Roles of dopaminergic systems and inflammation-related molecules derived from microglia in stress-induced behavioral changes

Abstract

Repeated stress induces emotional changes and cognitive impairments, and is a risk factor for psychiatric disorders. Rodent studies have revealed critical roles of dopaminergic systems and inflammation-related molecules derived from microglia in repeated stress-induced behavioral changes. Acute stress preferentially activates the dopaminergic pathway projecting to the medial prefrontal cortex (mPFC) through glucocorticoid receptor. This dopaminergic activation impairs working memory functions, but suppresses stress-induced social avoidance. Repeated stress attenuates this dopaminergic pathway, and consequently impairs working memory function and promotes stress-induced social avoidance. In contrast, repeated stress increases the excitability of the dopaminergic pathway projecting to the nucleus accumbens (NAc), from which BDNF is released in NAc and promotes stress-induced social avoidance and anhedonia. In addition, repeated stress induces expression of inflammation-related molecules in microglia through beta-adrenergic receptors. Under repeated stress, IL-1 beta induces behavioral depression and anxiety, perhaps partly through suppressing proliferation of neural stem cells in the hippocampus. IL-1 receptor signaling in endothelial cells augments expression of inflammation-related cytokines in microglia, thereby promoting stress-induced behavioral changes.

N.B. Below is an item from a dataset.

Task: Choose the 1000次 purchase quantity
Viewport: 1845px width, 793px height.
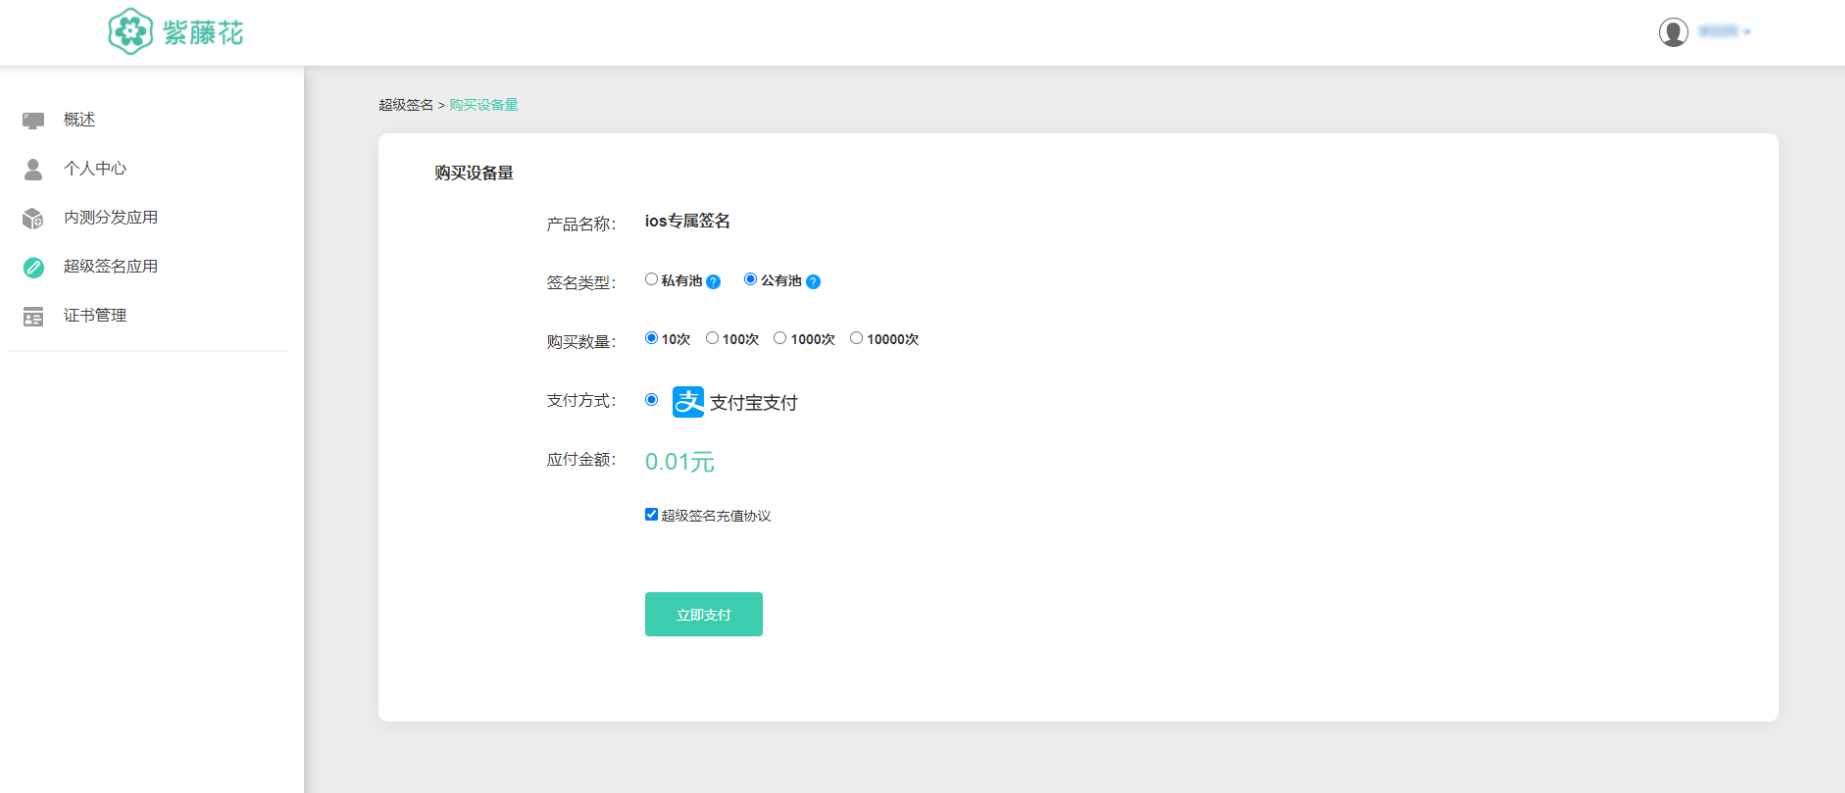Action: 780,338
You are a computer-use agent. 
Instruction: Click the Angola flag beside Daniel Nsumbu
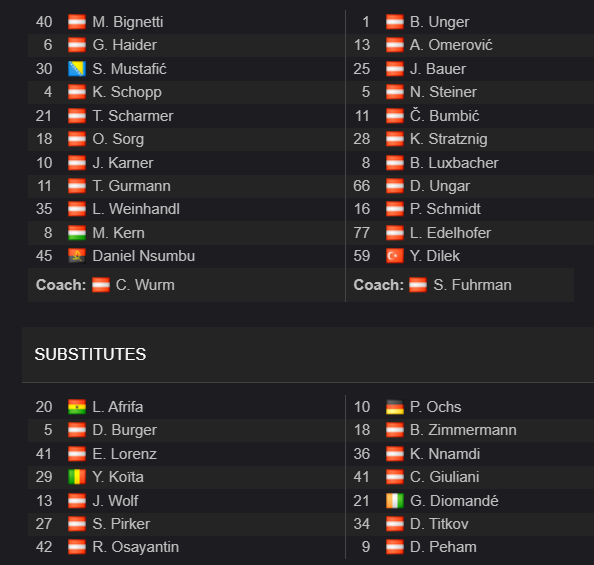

TNF alpha and IL-6 are also critical for stress-induced depression-like behaviors. Repeated stress increases synthesis of prostaglandin (PG) E2 in microglia through PG synthase COX1. PGE2 in turn attenuates the dopaminergic pathway to mPFC through EP1 receptor, thereby promoting social avoidance by repeated stress. These findings show that repeated stress induces behavioral changes through neurotransmitters and inflammation-related molecules as well as the crosstalk between neurons and microglia.